I'm sorry that you're too stupid to understand what I'm saying and have to resort to hyperboles and "so you're saying" type misrepresentation of what I actually said. I already told you that I acknowledge social anxiety as a real condition. I also told you that the specific instance of you cancelling your plans was your laziness getting the better of you. If you can't reconcile the two, then you're not only a pathetic waste of oxygen but also extremely dumb.
>you'd think someone would've debunked it by now, surely?
Not an argument and you know it
>if the lottery was a scam surely people would stop doing it
Of course not. Because people like to choose things that are convenient and don't require any effort. Like going to a therapist and thinking this absolves you of any responsibility. "I already went to my therapist and talked about inane shit for an houe, what more can I do? I've done everything, I can just stay at home, it's not my fault, I'm trying".
You wanted to stay at home and you used your meme condition to justify it. I take pleasure in the fact that people like you will always be miserable because you deserve it, and your misery tells me that at least a few things are right with this world.
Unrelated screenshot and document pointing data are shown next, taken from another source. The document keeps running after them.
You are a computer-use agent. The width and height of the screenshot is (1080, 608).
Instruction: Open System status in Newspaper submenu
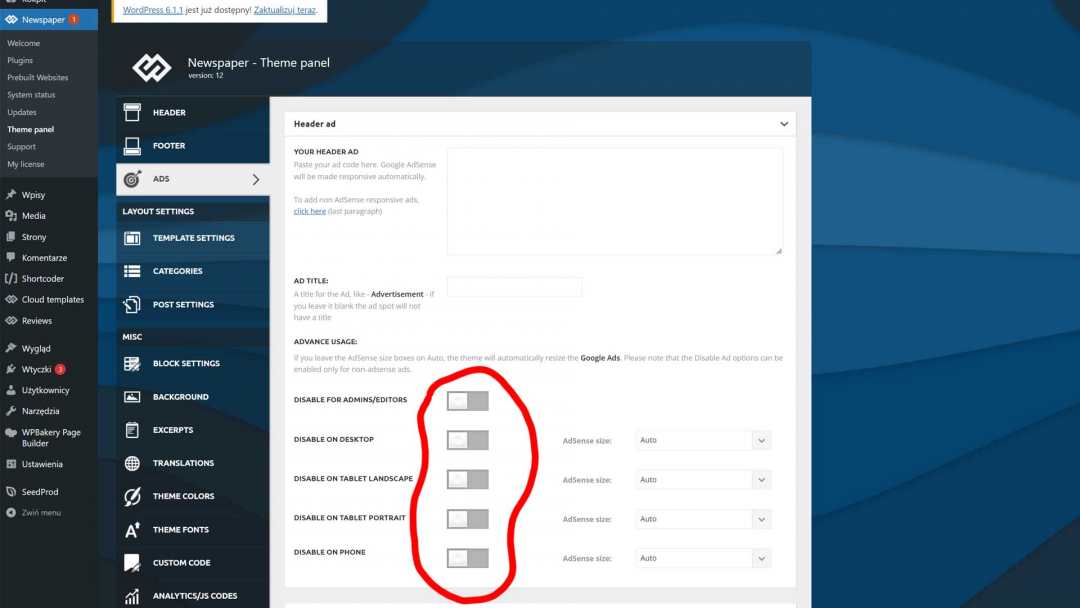pyautogui.click(x=31, y=95)
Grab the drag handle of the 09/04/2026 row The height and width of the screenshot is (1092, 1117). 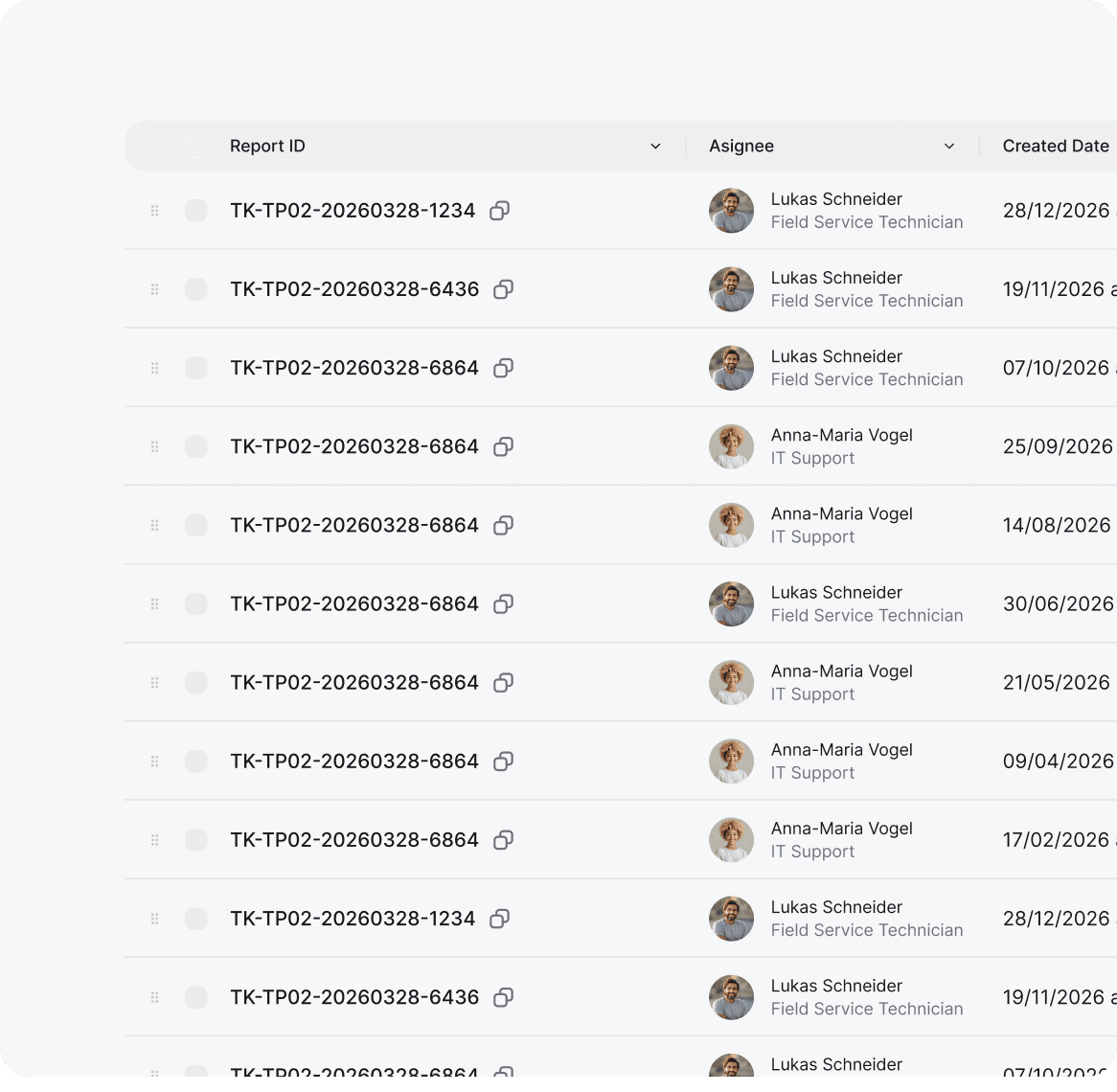154,762
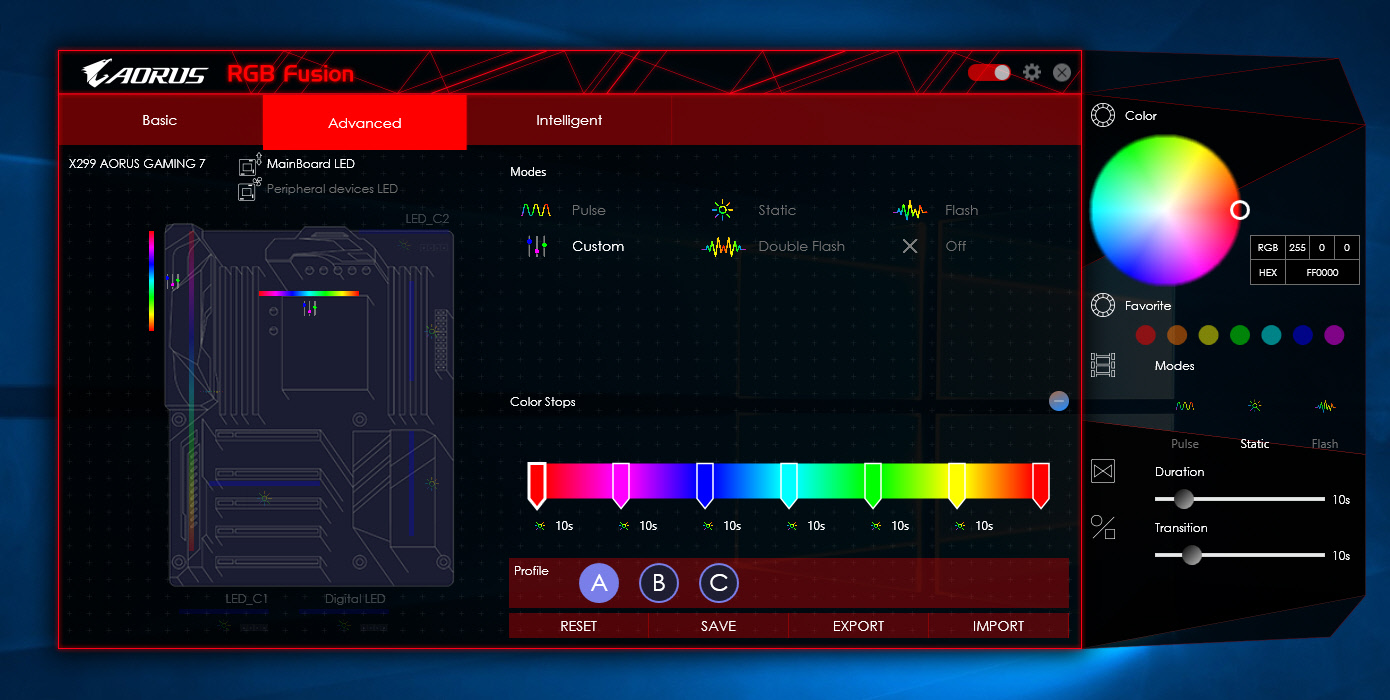Open the Intelligent tab

point(569,121)
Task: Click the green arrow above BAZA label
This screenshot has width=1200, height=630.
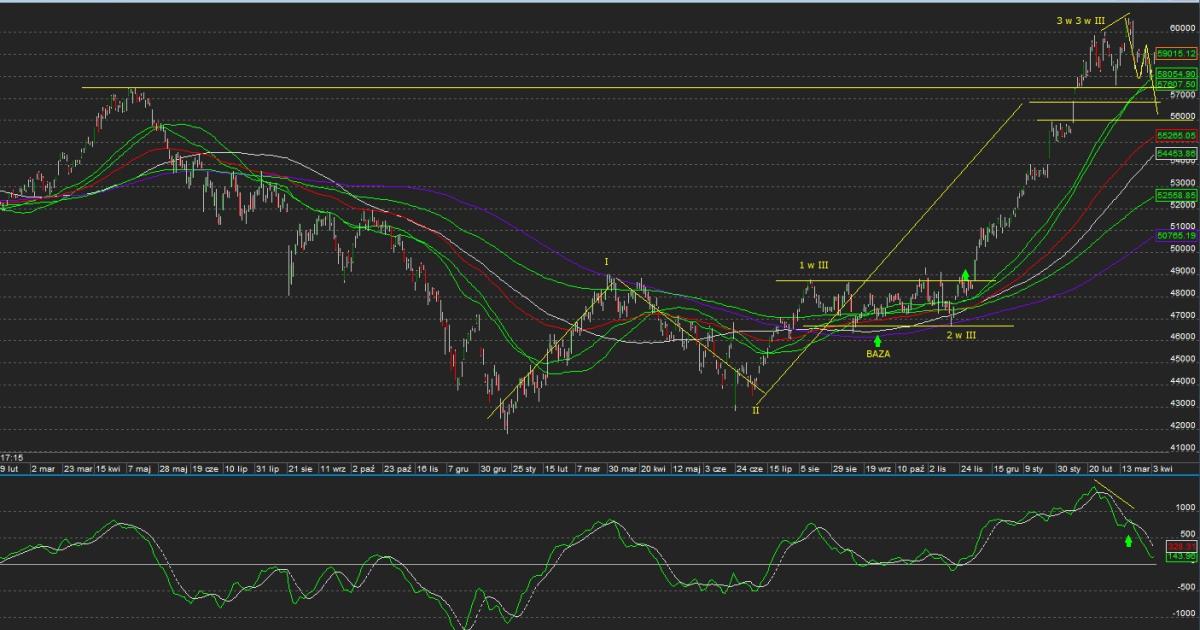Action: (878, 341)
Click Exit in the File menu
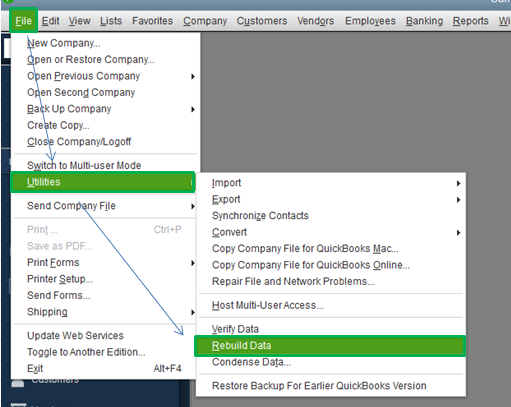Image resolution: width=511 pixels, height=407 pixels. 35,369
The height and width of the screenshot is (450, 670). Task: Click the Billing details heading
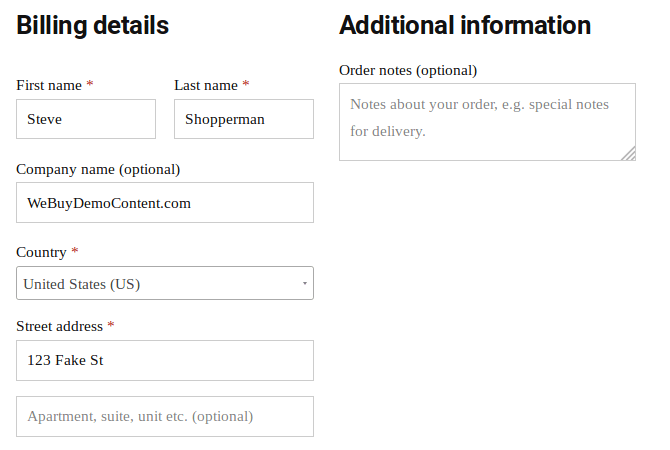point(93,25)

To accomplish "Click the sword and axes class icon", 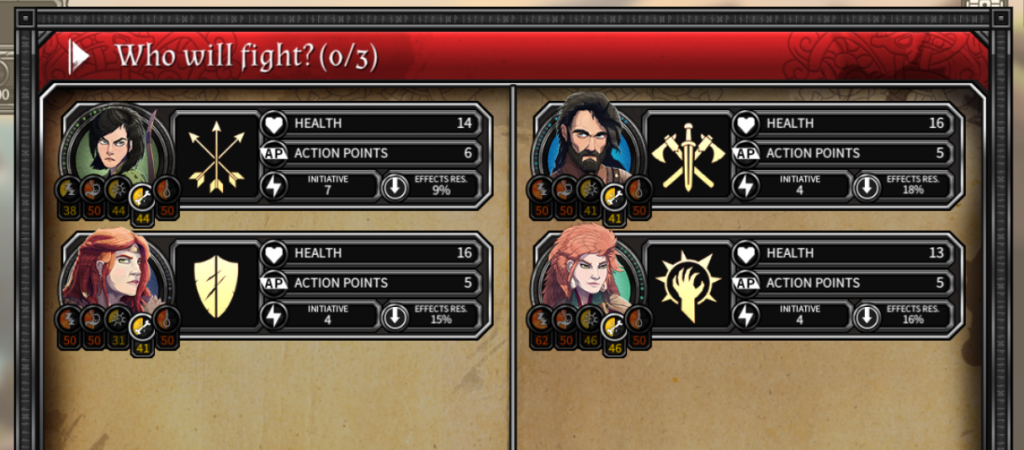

This one specific thing is exactly the way it should be.

I'm not OP, but do go on more about being extremely dumb.
But onto your point - what gives you the right to decide that a person is lazy vs a person has a genuine medical condition? Yes, there are people who take up the mantle to avoid responsibility, but you're determining that from a glance - and that sort of naivete is why research in the field has taken so long to get going.

Oh, and
>and your misery tells me that at least a few things are right with this world. This one specific thing is exactly the way it should be.
The fact that you had to type this part out made me stifle a laugh. You must be ten times more depressed than anyone here ever could be.

I'm heading off now but leave something for me to read in the archive if you're interesting in continuing this debate.